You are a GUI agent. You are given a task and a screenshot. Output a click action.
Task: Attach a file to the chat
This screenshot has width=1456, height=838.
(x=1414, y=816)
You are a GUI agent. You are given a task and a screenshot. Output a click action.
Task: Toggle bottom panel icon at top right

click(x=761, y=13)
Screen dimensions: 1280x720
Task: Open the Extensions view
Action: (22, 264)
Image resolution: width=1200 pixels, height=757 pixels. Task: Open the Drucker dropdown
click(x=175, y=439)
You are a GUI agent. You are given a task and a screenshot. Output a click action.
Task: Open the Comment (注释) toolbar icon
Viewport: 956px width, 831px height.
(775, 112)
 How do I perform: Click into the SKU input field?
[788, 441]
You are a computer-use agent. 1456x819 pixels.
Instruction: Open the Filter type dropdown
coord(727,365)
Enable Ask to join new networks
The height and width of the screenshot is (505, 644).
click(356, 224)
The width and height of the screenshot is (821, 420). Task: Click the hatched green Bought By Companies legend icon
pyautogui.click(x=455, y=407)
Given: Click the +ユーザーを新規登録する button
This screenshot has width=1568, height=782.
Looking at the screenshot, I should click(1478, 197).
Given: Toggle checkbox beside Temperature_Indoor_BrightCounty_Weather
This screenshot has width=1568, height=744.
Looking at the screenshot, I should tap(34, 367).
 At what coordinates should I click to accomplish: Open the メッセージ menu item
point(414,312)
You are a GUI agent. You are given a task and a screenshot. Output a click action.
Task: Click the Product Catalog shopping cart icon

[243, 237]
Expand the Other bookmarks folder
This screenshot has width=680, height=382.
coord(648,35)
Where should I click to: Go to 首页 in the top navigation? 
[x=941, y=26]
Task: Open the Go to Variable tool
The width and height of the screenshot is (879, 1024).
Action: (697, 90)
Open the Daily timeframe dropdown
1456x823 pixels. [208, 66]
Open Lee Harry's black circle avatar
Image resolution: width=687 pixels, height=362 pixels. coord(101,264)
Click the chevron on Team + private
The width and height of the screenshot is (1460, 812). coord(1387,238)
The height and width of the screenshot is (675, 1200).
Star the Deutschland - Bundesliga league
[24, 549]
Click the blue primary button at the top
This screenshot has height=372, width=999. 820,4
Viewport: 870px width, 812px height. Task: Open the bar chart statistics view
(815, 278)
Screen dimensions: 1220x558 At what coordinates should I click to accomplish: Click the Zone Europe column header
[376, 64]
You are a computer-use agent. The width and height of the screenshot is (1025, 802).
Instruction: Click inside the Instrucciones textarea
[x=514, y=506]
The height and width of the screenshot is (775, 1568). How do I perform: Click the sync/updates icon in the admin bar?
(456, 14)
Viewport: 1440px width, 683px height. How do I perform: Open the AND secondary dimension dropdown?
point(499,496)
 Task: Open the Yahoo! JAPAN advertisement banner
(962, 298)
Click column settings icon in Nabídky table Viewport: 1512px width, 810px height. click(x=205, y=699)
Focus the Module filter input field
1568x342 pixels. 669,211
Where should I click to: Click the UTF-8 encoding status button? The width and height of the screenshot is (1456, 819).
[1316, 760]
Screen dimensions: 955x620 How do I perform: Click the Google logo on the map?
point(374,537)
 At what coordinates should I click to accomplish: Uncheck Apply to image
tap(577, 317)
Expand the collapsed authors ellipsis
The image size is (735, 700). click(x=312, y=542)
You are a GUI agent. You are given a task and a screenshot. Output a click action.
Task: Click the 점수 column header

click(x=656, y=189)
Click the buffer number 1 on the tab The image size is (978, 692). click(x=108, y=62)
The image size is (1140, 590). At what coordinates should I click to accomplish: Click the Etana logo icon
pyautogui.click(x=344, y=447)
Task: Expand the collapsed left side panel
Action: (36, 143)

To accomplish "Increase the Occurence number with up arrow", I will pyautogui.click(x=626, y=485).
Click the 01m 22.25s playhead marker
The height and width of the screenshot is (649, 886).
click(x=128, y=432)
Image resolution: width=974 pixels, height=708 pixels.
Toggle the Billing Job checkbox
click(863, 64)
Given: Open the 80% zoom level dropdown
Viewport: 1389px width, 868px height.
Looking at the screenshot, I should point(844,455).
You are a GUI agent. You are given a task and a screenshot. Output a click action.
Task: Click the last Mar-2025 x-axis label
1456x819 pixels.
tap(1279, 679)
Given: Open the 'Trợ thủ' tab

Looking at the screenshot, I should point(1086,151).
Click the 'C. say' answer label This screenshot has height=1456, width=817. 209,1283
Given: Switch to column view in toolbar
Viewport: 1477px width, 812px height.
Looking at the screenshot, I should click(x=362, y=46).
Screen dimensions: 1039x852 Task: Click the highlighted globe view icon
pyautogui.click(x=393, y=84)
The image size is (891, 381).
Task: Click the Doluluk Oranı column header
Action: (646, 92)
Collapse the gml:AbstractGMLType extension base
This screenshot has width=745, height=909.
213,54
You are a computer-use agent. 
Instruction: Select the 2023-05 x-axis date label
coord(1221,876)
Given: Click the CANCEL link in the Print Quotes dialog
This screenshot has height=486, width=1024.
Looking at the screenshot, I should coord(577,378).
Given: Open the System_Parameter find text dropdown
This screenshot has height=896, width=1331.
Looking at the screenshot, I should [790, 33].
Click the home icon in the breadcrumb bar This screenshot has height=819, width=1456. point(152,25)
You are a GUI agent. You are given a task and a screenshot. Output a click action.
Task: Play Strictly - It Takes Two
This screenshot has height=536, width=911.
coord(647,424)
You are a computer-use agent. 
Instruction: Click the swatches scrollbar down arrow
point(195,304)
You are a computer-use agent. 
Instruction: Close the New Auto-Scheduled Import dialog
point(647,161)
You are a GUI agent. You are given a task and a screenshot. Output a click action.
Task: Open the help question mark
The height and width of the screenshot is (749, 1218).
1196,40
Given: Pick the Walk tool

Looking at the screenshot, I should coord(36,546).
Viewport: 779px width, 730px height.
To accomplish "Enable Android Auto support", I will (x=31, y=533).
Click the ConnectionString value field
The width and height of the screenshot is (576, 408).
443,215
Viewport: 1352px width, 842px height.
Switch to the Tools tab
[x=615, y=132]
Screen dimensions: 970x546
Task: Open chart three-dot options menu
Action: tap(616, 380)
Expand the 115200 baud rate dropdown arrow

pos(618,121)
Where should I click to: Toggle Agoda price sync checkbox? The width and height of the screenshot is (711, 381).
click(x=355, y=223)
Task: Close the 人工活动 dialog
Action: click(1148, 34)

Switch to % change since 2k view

# # # # # # #

**Stated goal:**
Rewrite the data above with every occurrence of "GUI agent" changed to "UI agent". Keep everything else the same.

**The result:**
You are a UI agent. You are given a task and a screenshot. Output a click action.
Task: Attach a file to the chat
This screenshot has width=1456, height=838.
(x=1414, y=816)
You are a UI agent. You are given a task and a screenshot. Output a click action.
Task: Toggle bottom panel icon at top right

click(x=761, y=13)
Screen dimensions: 1280x720
Task: Open the Extensions view
Action: (22, 264)
Image resolution: width=1200 pixels, height=757 pixels. Task: Open the Drucker dropdown
click(x=175, y=439)
You are a UI agent. You are given a task and a screenshot. Output a click action.
Task: Open the Comment (注释) toolbar icon
Viewport: 956px width, 831px height.
(775, 112)
 How do I perform: Click into the SKU input field?
[788, 441]
You are a computer-use agent. 1456x819 pixels.
Instruction: Open the Filter type dropdown
coord(727,365)
Enable Ask to join new networks
The height and width of the screenshot is (505, 644).
click(356, 224)
The width and height of the screenshot is (821, 420). Task: Click the hatched green Bought By Companies legend icon
pyautogui.click(x=455, y=407)
Given: Click the +ユーザーを新規登録する button
This screenshot has width=1568, height=782.
Looking at the screenshot, I should click(1478, 197).
Given: Toggle checkbox beside Temperature_Indoor_BrightCounty_Weather
This screenshot has width=1568, height=744.
Looking at the screenshot, I should tap(34, 367).
 At what coordinates should I click to accomplish: Open the メッセージ menu item
point(414,312)
You are a UI agent. You are given a task and a screenshot. Output a click action.
Task: Click the Product Catalog shopping cart icon

[243, 237]
Expand the Other bookmarks folder
This screenshot has width=680, height=382.
coord(648,35)
Where should I click to: Go to 首页 in the top navigation? 
[x=941, y=26]
Task: Open the Go to Variable tool
The width and height of the screenshot is (879, 1024).
Action: (697, 90)
Open the Daily timeframe dropdown
1456x823 pixels. [208, 66]
Open Lee Harry's black circle avatar
Image resolution: width=687 pixels, height=362 pixels. coord(101,264)
Click the chevron on Team + private
The width and height of the screenshot is (1460, 812). coord(1387,238)
The height and width of the screenshot is (675, 1200).
Star the Deutschland - Bundesliga league
[24, 549]
Click the blue primary button at the top
This screenshot has height=372, width=999. 820,4
Viewport: 870px width, 812px height. Task: Open the bar chart statistics view
(815, 278)
Screen dimensions: 1220x558 At what coordinates should I click to accomplish: Click the Zone Europe column header
[376, 64]
You are a computer-use agent. The width and height of the screenshot is (1025, 802).
Instruction: Click inside the Instrucciones textarea
[x=514, y=506]
The height and width of the screenshot is (775, 1568). How do I perform: Click the sync/updates icon in the admin bar?
(456, 14)
Viewport: 1440px width, 683px height. How do I perform: Open the AND secondary dimension dropdown?
point(499,496)
 Task: Open the Yahoo! JAPAN advertisement banner
(962, 298)
Click column settings icon in Nabídky table Viewport: 1512px width, 810px height. click(x=205, y=699)
Focus the Module filter input field
1568x342 pixels. 669,211
Where should I click to: Click the UTF-8 encoding status button? The width and height of the screenshot is (1456, 819).
[1316, 760]
Screen dimensions: 955x620 How do I perform: Click the Google logo on the map?
point(374,537)
 At what coordinates should I click to accomplish: Uncheck Apply to image
tap(577, 317)
Expand the collapsed authors ellipsis
The image size is (735, 700). click(x=312, y=542)
You are a UI agent. You are given a task and a screenshot. Output a click action.
Task: Click the 점수 column header

click(x=656, y=189)
Click the buffer number 1 on the tab The image size is (978, 692). click(x=108, y=62)
The image size is (1140, 590). At what coordinates should I click to accomplish: Click the Etana logo icon
pyautogui.click(x=344, y=447)
Task: Expand the collapsed left side panel
Action: (36, 143)

To accomplish "Increase the Occurence number with up arrow", I will pyautogui.click(x=626, y=485).
Click the 01m 22.25s playhead marker
The height and width of the screenshot is (649, 886).
click(x=128, y=432)
Image resolution: width=974 pixels, height=708 pixels.
Toggle the Billing Job checkbox
click(863, 64)
Given: Open the 80% zoom level dropdown
Viewport: 1389px width, 868px height.
Looking at the screenshot, I should point(844,455).
You are a UI agent. You are given a task and a screenshot. Output a click action.
Task: Click the last Mar-2025 x-axis label
1456x819 pixels.
tap(1279, 679)
Given: Open the 'Trợ thủ' tab

Looking at the screenshot, I should point(1086,151).
Click the 'C. say' answer label This screenshot has height=1456, width=817. 209,1283
Given: Switch to column view in toolbar
Viewport: 1477px width, 812px height.
Looking at the screenshot, I should click(x=362, y=46).
Screen dimensions: 1039x852 Task: Click the highlighted globe view icon
pyautogui.click(x=393, y=84)
The image size is (891, 381).
Task: Click the Doluluk Oranı column header
Action: (646, 92)
Collapse the gml:AbstractGMLType extension base
This screenshot has width=745, height=909.
213,54
You are a computer-use agent. 
Instruction: Select the 2023-05 x-axis date label
coord(1221,876)
Given: Click the CANCEL link in the Print Quotes dialog
This screenshot has height=486, width=1024.
Looking at the screenshot, I should coord(577,378).
Given: Open the System_Parameter find text dropdown
This screenshot has height=896, width=1331.
Looking at the screenshot, I should [790, 33].
Click the home icon in the breadcrumb bar This screenshot has height=819, width=1456. point(152,25)
You are a UI agent. You are given a task and a screenshot. Output a click action.
Task: Play Strictly - It Takes Two
This screenshot has height=536, width=911.
coord(647,424)
You are a computer-use agent. 
Instruction: Click the swatches scrollbar down arrow
point(195,304)
You are a computer-use agent. 
Instruction: Close the New Auto-Scheduled Import dialog
point(647,161)
You are a UI agent. You are given a task and a screenshot. Output a click action.
Task: Open the help question mark
The height and width of the screenshot is (749, 1218).
1196,40
Given: Pick the Walk tool

Looking at the screenshot, I should coord(36,546).
Viewport: 779px width, 730px height.
To accomplish "Enable Android Auto support", I will (x=31, y=533).
Click the ConnectionString value field
The width and height of the screenshot is (576, 408).
443,215
Viewport: 1352px width, 842px height.
Switch to the Tools tab
[x=615, y=132]
Screen dimensions: 970x546
Task: Open chart three-dot options menu
Action: tap(616, 380)
Expand the 115200 baud rate dropdown arrow

pos(618,121)
Where should I click to: Toggle Agoda price sync checkbox? The width and height of the screenshot is (711, 381).
click(x=355, y=223)
Task: Close the 人工活动 dialog
Action: click(1148, 34)

Switch to % change since 2k view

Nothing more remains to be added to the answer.